Easter greetings to our WBC/Micah colleagues,
Income inequality is a topic about which much has been discussed and written recently. President Obama described inequality as "the defining challenge of our time," candidates in the recent presidential election raised the issue, and notable economists (e.g., Thomas Piketty, Joseph Stiglitz) have written extensively about the subject.
This month John Fontana brings the matter to our attention. He presents two articles that have different perspectives and probably create tension when thinking about capitalism, the common good, and inequality.
Arthur Brooks is the President of the American Enterprise Institute and a contributing opinion writer for The New York Times.
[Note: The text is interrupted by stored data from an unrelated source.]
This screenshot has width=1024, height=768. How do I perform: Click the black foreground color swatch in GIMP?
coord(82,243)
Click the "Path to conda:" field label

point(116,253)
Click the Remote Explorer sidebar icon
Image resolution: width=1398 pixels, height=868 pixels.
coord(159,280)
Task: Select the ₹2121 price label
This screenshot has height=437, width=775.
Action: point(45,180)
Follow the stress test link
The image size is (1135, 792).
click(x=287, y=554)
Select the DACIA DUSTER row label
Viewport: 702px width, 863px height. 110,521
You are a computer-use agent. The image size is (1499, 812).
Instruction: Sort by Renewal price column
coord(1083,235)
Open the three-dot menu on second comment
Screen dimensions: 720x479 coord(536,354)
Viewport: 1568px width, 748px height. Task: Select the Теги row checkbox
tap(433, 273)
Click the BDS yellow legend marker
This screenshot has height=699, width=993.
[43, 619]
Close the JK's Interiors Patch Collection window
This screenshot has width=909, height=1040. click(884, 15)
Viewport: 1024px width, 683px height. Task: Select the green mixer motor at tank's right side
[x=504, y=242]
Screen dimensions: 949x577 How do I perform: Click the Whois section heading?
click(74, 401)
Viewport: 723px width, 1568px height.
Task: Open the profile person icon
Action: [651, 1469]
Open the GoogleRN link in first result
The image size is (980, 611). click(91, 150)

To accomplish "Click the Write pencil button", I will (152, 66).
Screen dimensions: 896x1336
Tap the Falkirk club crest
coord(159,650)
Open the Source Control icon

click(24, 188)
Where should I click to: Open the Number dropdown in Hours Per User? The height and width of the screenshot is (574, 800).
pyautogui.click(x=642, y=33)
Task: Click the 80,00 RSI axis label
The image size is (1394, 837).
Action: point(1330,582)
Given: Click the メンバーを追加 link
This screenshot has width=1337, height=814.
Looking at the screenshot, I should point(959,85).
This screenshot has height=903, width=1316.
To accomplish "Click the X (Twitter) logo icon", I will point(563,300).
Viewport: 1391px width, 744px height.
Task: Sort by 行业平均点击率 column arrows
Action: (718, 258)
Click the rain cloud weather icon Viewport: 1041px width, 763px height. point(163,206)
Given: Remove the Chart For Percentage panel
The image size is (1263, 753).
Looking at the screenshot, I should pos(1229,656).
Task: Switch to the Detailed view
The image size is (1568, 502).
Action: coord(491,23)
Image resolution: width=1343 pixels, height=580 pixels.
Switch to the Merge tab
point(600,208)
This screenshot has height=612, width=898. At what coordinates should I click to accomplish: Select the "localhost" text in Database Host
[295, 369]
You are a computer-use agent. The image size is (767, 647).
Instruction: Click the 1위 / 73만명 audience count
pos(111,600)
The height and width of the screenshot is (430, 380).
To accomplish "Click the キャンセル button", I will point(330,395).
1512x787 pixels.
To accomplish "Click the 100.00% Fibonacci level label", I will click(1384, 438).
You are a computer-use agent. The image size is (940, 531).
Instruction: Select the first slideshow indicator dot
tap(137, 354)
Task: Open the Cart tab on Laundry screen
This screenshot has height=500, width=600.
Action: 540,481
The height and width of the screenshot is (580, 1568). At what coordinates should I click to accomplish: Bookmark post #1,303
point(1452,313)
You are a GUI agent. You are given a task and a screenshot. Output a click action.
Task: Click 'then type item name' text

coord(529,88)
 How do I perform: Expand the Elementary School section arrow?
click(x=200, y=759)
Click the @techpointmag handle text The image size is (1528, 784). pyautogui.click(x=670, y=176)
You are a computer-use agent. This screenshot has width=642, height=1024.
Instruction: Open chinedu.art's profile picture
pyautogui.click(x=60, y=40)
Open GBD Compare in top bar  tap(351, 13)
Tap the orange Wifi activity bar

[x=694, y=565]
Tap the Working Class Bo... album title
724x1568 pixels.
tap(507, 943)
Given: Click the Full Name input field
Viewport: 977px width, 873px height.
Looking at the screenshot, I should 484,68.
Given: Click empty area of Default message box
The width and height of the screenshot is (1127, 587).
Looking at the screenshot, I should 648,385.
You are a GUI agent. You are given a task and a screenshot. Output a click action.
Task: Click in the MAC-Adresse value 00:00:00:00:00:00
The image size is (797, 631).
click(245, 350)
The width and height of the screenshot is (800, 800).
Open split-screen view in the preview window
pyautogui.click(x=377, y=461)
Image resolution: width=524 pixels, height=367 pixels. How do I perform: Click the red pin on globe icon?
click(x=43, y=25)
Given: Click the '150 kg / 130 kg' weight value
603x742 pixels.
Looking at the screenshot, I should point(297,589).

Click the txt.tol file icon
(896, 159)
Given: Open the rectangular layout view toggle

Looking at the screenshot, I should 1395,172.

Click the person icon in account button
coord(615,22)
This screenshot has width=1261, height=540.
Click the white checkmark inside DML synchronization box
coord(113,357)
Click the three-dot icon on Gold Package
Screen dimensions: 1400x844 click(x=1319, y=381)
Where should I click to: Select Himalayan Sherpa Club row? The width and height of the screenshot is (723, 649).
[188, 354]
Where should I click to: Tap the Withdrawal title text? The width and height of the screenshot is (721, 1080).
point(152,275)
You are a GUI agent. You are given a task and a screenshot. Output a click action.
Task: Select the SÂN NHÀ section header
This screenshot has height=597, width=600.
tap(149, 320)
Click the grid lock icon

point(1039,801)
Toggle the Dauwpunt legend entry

His lengthy article, "Confessions of a Catholic Convert to Capitalism," appeared in a recent issue of America.
In his essay Brooks tells the story of his conversion to Catholicism, and builds an argument that free enterprise has helped fulfill the anti-poverty goals of our faith. But, he acknowledges that the system has limitations and warns to avoid any temptation to create false idols out of wealth or markets.
In contrast is the message delivered by Angus Deaton, a former Nobel laureate in Economics, as he reviews a new book, "The Crisis of the Middle Class Constitution - Why Economic Inequality Threatens Our Republic." The author of this text is Ganesh Sitaraman, a Vanderbilt law professor, who postulates that growing inequality will destroy the American Constitution which is premised on the existence of a large and thriving middle class.
the reviewer, and apparently the author, believe that inequality is back in full force, and that America faces the threat of a takeover of government by those more concerned about self-enrichment than the common good. Growing disenfranchisement of large segments of the population is the consequence of the growing gap between the rich and middle class.
Among his questions for reflection, John Fontana first challenges us to look at these issues from our own experience. He then seeks our viewpoints about the future - is there a better way to manage free markets for the advancement of the common good?
Enjoy these timely articles.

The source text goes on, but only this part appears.